Orfani e mai svezzati, tutti i viventi si propongono, come gente di marciapiede,
a un segno altrui d’amore. Una corona o un titolo, o un applauso, o una
maledizione, o un’elemosina, o una marchetta. Tu mi paghi, e dunque accetti il
mio corpo. Tu mi ammazzi, e dunque ti danni per me.
Sempre la stessa domanda, o millanteria, o
pretesa, ci si consegna alla strage e alla croce e al sadismo e all’algolagnia e
al saccheggio e alle macerie. Nessuno può sfuggire alla condanna della nascita:
che in un tempo solo ti strappa dall’utero e ti incolla alla tetta. E chi, già
ospitato in quel nido e nutrito da quel frutto gratuito, potrà adattarsi al
territorio comune, dove gli si contende ogni cibo e ogni riparo? Avvezzo a una
fusione incantevole, creduta eterna, e certo di un ringraziamento gaudioso per
la propria ingenua offerta, il principiante impallidirà stupefatto all’incontro
con l’estraneità e l’indifferenza terrestre; e allora si abbrutirà o si farà
servo. Anche le bestie randagie chiedono, più ancora del cibo, le carezze:
viziati essi pure dalla madre che li leccava, cuccioli, e di giorno e di notte,
e di sotto e di sopra. Per la sua tetta e la sua lingua, non si richiedevano
titoli. Né servivano addobbi, per piacere a lei.

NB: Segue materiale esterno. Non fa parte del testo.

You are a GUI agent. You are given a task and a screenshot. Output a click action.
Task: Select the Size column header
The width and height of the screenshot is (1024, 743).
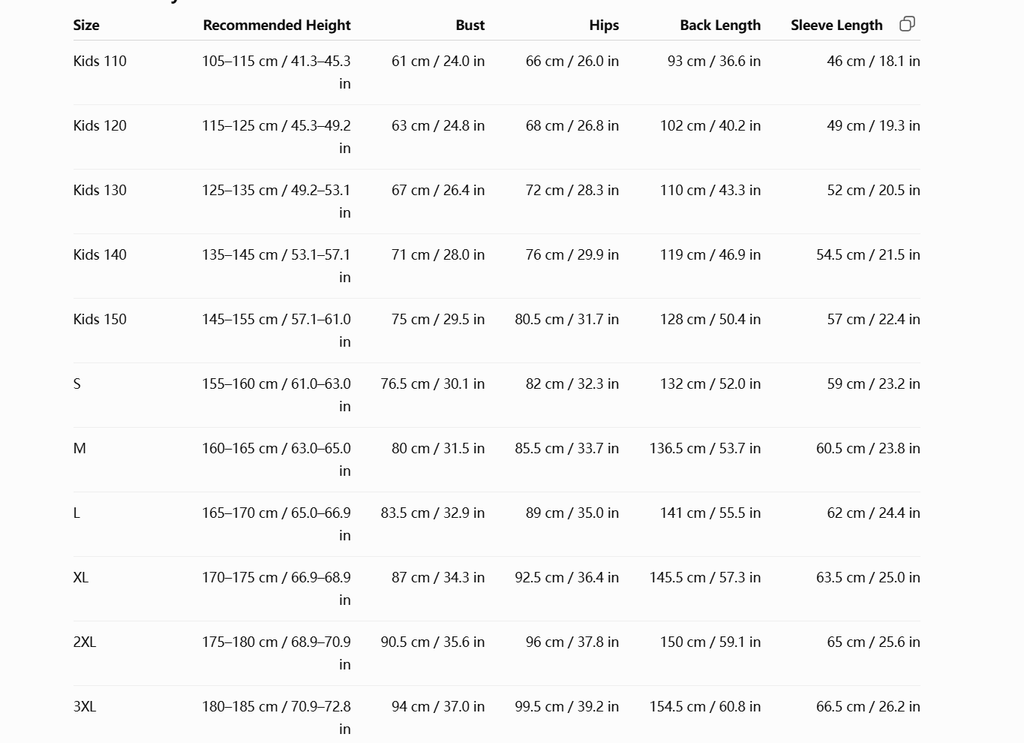[86, 25]
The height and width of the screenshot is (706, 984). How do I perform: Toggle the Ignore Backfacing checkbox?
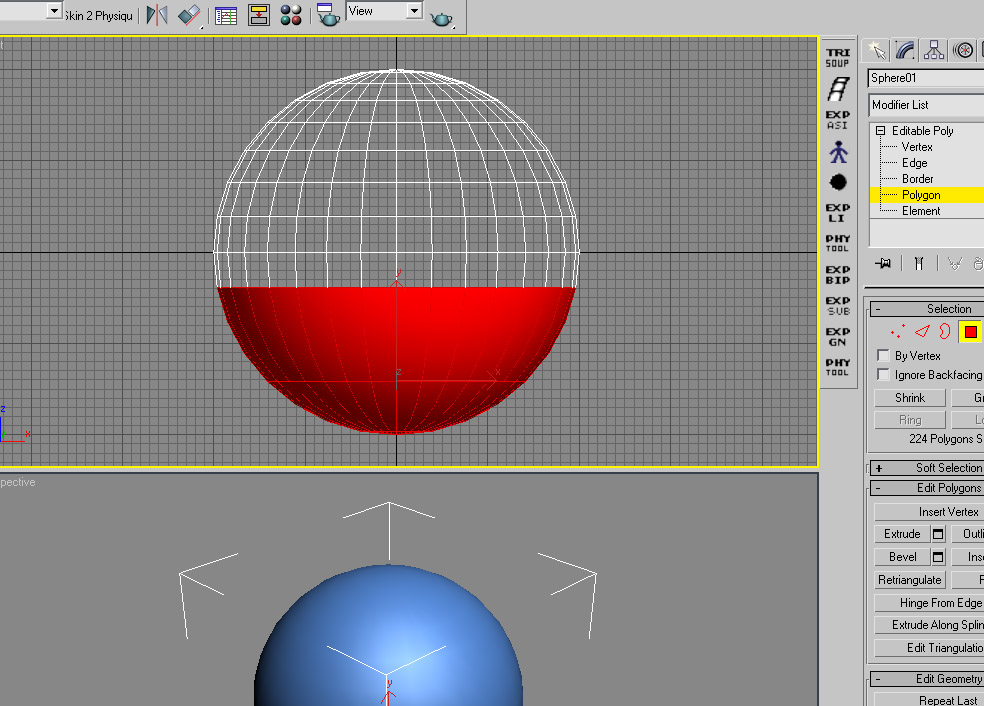[883, 375]
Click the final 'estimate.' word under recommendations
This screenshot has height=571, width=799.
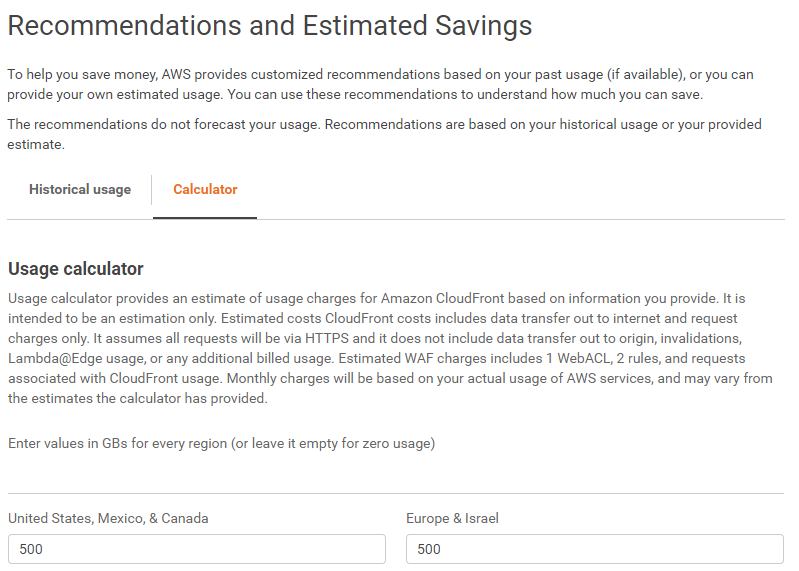tap(36, 145)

“Vi vergognerete della vostra nudità”. E qui il
primo grosso autocrate trascurò di aggiungere: “E avrete bisogno di carezze fino
all’ultimo vostro giorno”, mentre in realtà ribadiva, con questa legge non
detta, la propria ingiustizia istituita.
"E allora mi sono guardato negli occhi. Raramente ci si guarda, con se
stessi, negli occhi, e pare che in certi casi questo valga per un esercizio
estremo. Dicono che, immergendosi allo specchio nei propri occhi – con
attenzione cruciale e al tempo stesso con abbandono – si arrivi a distinguere
finalmente in fondo alla pupilla l'ultimo Altro, anzi l'unico e vero Sestesso,
il centro di ogni esistenza e della nostra, insomma quel punto che avrebbe nome
Dio. Invece, nello stagno acquoso dei miei occhi, io non ho scorto altro che la
piccola ombra diluita (quasi naufraga) di quel solito niño tardivo che vegeta
segregato dentro di me. Sempre il medesimo, con la sua domanda d'amore ormai
scaduta e inservibile, ma ostinata fino all'indecenza."
1 commento:
Rapallo 12.4.83
Cara Elsa Morante,
In Aracoeli, la breve vita di Carina è una delle pagine più alte della letteratura italiana di ogni tempo. Dissi, ad amici, quanto questo libro, per me, fosse importante - coraggio e tristezza così rari in questi anni di nulla - ma dissi soprattutto di quel ritratto: che per sapienza ricorda - e non a me sola - l'oro di sogno di Las Meninas. La breve quiete - nel vivere - di Carina, la sua infinita preziosità e dolcezza - sono davvero cosa immortale.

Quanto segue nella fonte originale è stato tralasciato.